At the India Economic Forum in November 2008, Chidambaram was more sober. “The service sector, driven by millions of small and medium enterprises, is facing some liquidity problems, but most affected are the large manufacturing industries and the financial sector. The crisis will affect India’s exports — they might not reach the $ 200 billion target,” he said.
It is now quite clear that Chidambaram had not fully anticipated the complete impact of the meltdown in the global financial markets. As he will readily agree, the effects of the financial crisis in India are far more than secondary minor effects. So, Nath’s similar optimism, despite gloomy forecasts from IMF, is likely to be seen as similar bravado. At the WEF, his confidence sounded more like wishful thinking, rather than reasonable appraisal of the reality. Most other speakers were quite gloomy about the near term.

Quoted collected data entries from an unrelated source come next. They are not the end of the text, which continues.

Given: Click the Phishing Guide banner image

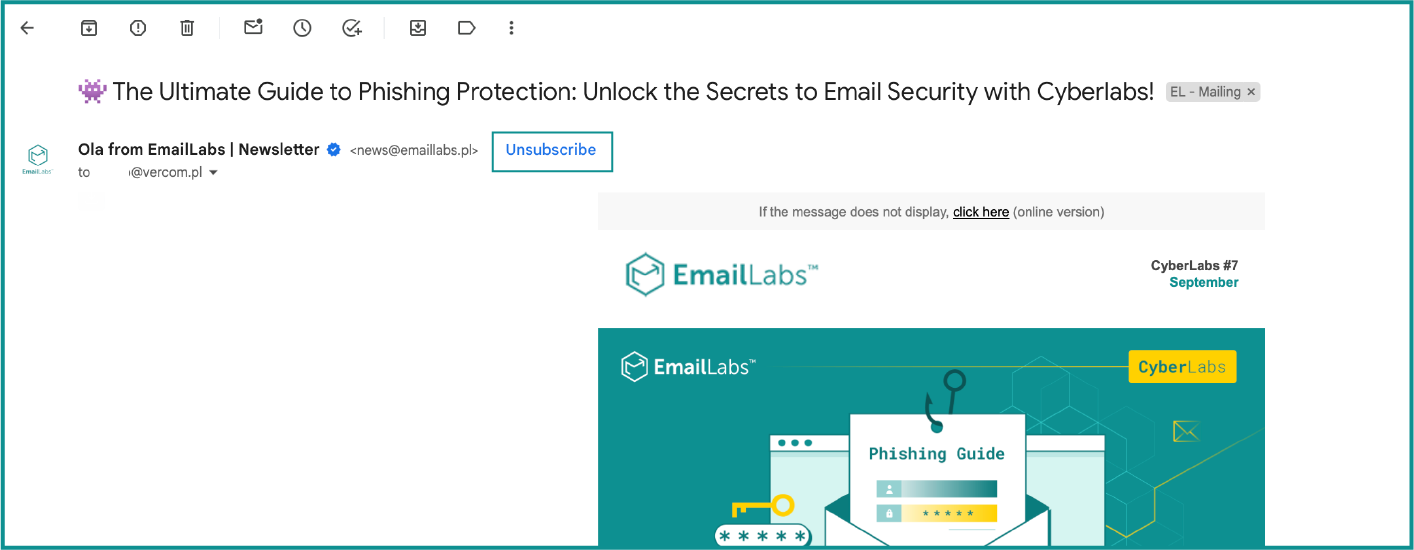Looking at the screenshot, I should 931,438.
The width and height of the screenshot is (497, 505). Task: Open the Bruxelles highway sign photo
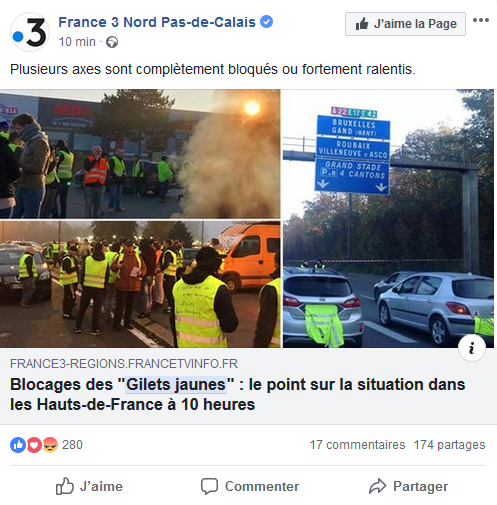click(388, 218)
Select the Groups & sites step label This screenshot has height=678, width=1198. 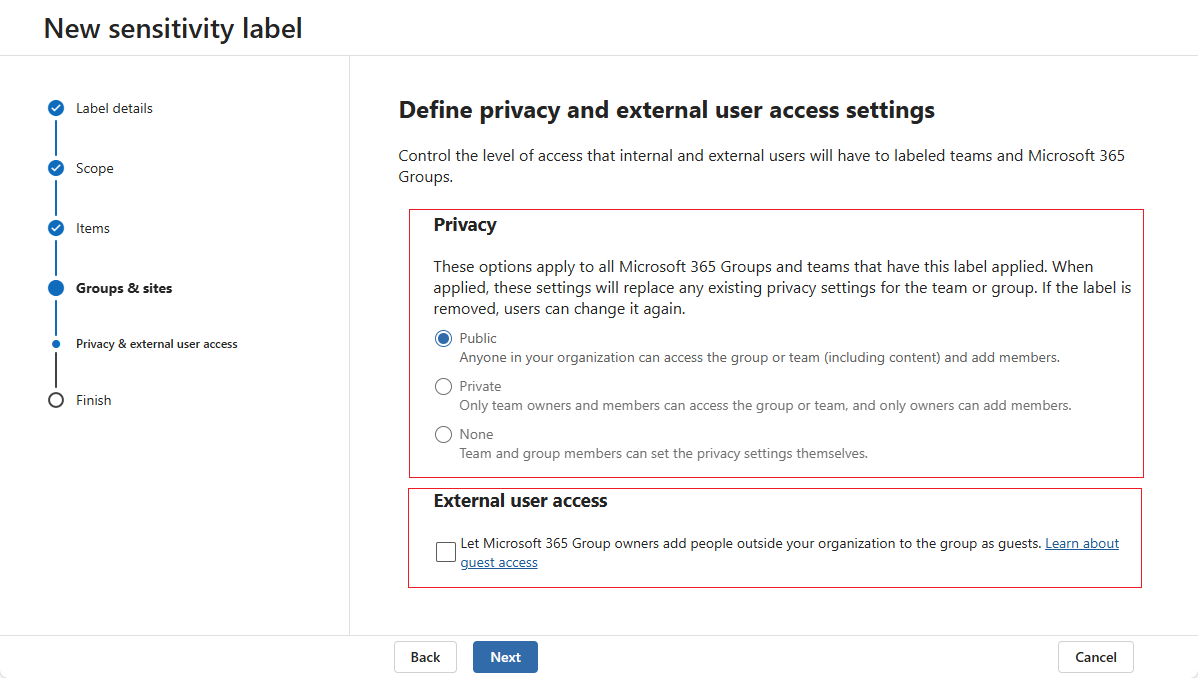point(124,288)

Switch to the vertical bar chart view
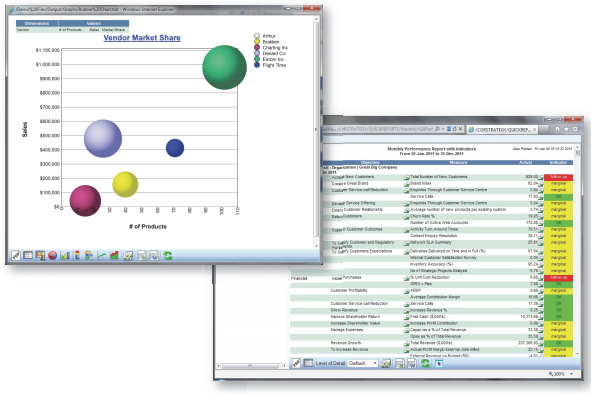coord(65,256)
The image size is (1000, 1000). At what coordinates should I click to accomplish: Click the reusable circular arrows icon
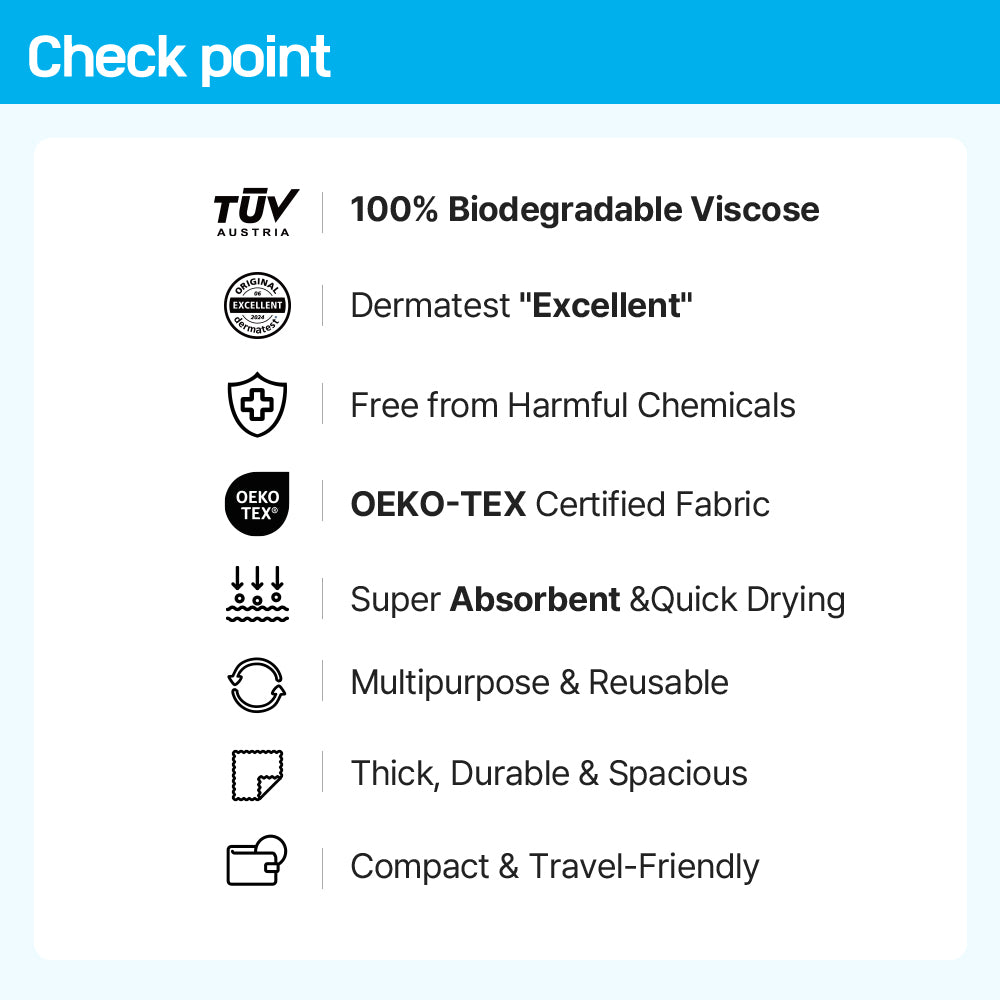pos(257,685)
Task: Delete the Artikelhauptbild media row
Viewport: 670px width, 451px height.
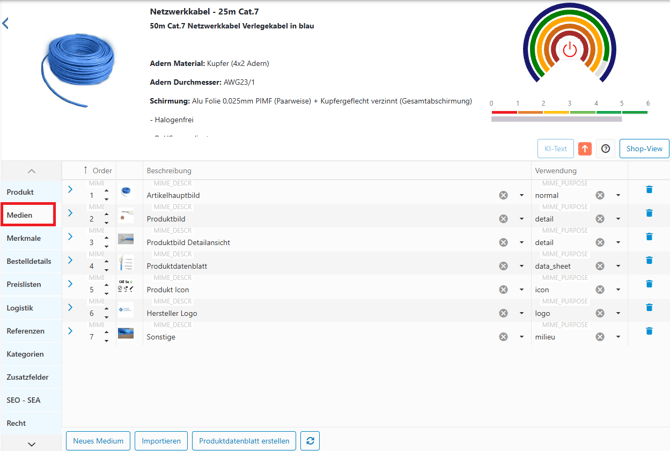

Nath also talked about identifying possible ways for reactivating the multilateral trade negotiations of the Doha Round of the World Trade Organisation, the role of G-20 in shaping the new global financial architecture, reform of global institutions with greater say for developing countries, injecting liquidity, recapitalising banks etc. Protectionist tendencies must be avoided, he said.
“At this critical juncture in the global economic history we must guard against protectionism. History is witness that whenever countries try to prop up protectionism, it intensifies depression”, said Kamal Nath. He should have also cautioned against increase in direct/indirect export subsidies that turn into winner one who gets more subsidies than the one who is more efficient.